📋 Challenge 5: Log Detective
Server access logs record every single request. A detective's job is to find the clues hidden in the noise!
📖 The Story
The company's web admin noticed some unusual activity on the server. She exported today's access logs and needs your help analyzing them.
Read through these logs carefully. Is there a suspicious request? The hacker may have left a trace in the URL or its parameters...

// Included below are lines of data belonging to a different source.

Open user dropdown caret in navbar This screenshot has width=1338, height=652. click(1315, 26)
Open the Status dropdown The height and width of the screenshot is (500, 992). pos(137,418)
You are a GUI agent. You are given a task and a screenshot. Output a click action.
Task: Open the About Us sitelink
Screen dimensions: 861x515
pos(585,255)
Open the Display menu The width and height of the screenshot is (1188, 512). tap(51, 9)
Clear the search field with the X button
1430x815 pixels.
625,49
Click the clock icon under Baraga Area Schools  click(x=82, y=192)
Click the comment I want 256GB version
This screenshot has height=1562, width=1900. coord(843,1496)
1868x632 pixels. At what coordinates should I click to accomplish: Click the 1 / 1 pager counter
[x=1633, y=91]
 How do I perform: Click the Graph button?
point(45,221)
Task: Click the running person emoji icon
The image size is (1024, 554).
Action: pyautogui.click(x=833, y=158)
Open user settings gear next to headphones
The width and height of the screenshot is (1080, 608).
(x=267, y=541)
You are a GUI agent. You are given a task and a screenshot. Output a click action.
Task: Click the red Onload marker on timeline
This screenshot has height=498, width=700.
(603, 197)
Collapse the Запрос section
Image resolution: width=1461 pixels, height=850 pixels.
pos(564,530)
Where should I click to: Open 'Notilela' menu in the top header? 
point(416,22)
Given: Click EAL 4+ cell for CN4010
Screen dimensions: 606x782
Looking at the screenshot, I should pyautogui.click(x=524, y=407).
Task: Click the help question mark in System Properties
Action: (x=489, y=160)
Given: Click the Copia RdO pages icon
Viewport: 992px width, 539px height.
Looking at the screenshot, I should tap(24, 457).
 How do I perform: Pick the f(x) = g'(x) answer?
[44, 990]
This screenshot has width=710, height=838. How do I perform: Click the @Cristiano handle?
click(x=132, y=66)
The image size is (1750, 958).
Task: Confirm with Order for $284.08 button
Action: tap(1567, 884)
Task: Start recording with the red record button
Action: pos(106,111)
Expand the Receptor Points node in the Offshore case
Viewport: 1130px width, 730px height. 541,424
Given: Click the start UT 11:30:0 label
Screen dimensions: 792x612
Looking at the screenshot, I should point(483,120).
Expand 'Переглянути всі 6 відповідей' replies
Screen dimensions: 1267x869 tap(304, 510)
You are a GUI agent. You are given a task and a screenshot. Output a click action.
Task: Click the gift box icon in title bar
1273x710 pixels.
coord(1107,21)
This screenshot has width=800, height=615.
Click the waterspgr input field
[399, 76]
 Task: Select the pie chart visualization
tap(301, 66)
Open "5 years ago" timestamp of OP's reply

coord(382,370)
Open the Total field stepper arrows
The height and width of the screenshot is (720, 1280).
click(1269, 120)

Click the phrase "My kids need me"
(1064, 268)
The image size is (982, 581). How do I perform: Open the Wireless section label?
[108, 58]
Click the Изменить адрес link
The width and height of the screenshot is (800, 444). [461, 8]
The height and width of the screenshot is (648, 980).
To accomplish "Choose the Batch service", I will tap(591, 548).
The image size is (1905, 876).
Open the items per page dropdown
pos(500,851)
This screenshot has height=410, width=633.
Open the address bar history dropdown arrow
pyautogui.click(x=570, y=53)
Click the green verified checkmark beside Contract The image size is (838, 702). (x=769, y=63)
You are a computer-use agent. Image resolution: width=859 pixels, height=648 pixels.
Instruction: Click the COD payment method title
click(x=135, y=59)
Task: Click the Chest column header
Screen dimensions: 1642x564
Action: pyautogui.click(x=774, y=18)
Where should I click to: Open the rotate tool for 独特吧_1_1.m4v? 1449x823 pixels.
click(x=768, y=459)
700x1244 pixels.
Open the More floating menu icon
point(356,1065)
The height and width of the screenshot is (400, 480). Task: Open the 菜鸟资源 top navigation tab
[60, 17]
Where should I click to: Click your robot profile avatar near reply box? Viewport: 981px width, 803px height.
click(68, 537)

Read through these logs carefully. Is there a suspicious request? The hacker may have left a trace in the URL or its parameters...
📜 Server Access Log
192.168.1.45 - - [22/Mar/2026:08:12:03 +0800] "GET / HTTP/1.1" 200 3421
192.168.1.45 - - [22/Mar/2026:08:12:05 +0800] "GET /css/style.css HTTP/1.1" 200 1205
192.168.1.45 - - [22/Mar/2026:08:12:05 +0800] "GET /js/main.js HTTP/1.1" 200 890
10.0.0.99 - - [22/Mar/2026:08:15:22 +0800] "GET /about HTTP/1.1" 200 2103
10.0.0.99 - - [22/Mar/2026:08:15:30 +0800] "GET /products HTTP/1.1" 200 5670
172.16.0.3 - - [22/Mar/2026:08:20:11 +0800] "POST /login HTTP/1.1" 200 445
172.16.0.3 - - [22/Mar/2026:08:20:15 +0800] "GET /dashboard HTTP/1.1" 200 3200
192.168.1.45 - - [22/Mar/2026:08:25:33 +0800] "GET /images/logo.png HTTP/1.1" 200 15234
10.0.0.55 - - [22/Mar/2026:08:30:01 +0800] "GET /api/users HTTP/1.1" 403 120
10.0.0.55 - - [22/Mar/2026:08:30:05 +0800] "GET /admin HTTP/1.1" 403 120
10.0.0.55 - - [22/Mar/2026:08:30:10 +0800] "GET /admin/login HTTP/1.1" 200 890
10.0.0.55 - - [22/Mar/2026:08:30:45 +0800] "GET /search?q=ZmxhZ3tzaGVybG9ja19vZl90aGVfc2VydmVyfQ== HTTP/1.1" 200 0
10.0.0.55 - - [22/Mar/2026:08:31:02 +0800] "GET /api/config HTTP/1.1" 403 120
192.168.1.100 - - [22/Mar/2026:08:35:18 +0800] "GET / HTTP/1.1" 200 3421
192.168.1.100 - - [22/Mar/2026:08:35:20 +0800] "GET /products/1 HTTP/1.1" 200 2300
172.16.0.3 - - [22/Mar/2026:08:40:55 +0800] "GET /dashboard/settings HTTP/1.1" 200 1800
10.0.0.55 - - [22/Mar/2026:08:45:12 +0800] "GET /.env HTTP/1.1" 403 120
10.0.0.55 - - [22/Mar/2026:08:45:15 +0800] "GET /backup.sql HTTP/1.1" 404 0
192.168.1.45 - - [22/Mar/2026:08:50:00 +0800] "GET /contact HTTP/1.1" 200 1500
10.0.0.99 - - [22/Mar/2026:08:55:30 +0800] "POST /api/feedback HTTP/1.1" 201 45
🛠️ Log Analysis Tips
- Web server logs typically contain: IP address, timestamp, HTTP method, URL path, status code
- Look for unusual parameters or encoded strings in the URLs
- Some content might be encoded in Base64 (looks like a string of letters/numbers, possibly ending in
=) - Use an online Base64 decoder to decode suspicious strings
💡 Need a hint? Click to reveal
Look at each log line carefully. One request has a Base64-encoded string in its query parameter. Find it and decode it using an online tool — just search for "Base64 decode online." Base64 strings contain only letters, numbers, +, and /, and often end with =.